»»
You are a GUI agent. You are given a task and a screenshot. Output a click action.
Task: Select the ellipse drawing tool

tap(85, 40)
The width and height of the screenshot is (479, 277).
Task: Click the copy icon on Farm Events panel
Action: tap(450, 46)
««
### ACTIVITY
Would you give the listing again, word for word?

### WORKED SOLUTION
You are a GUI agent. You are given a task and a screenshot. Output a click action.
Task: Select the ellipse drawing tool

tap(85, 40)
The width and height of the screenshot is (479, 277).
Task: Click the copy icon on Farm Events panel
Action: tap(450, 46)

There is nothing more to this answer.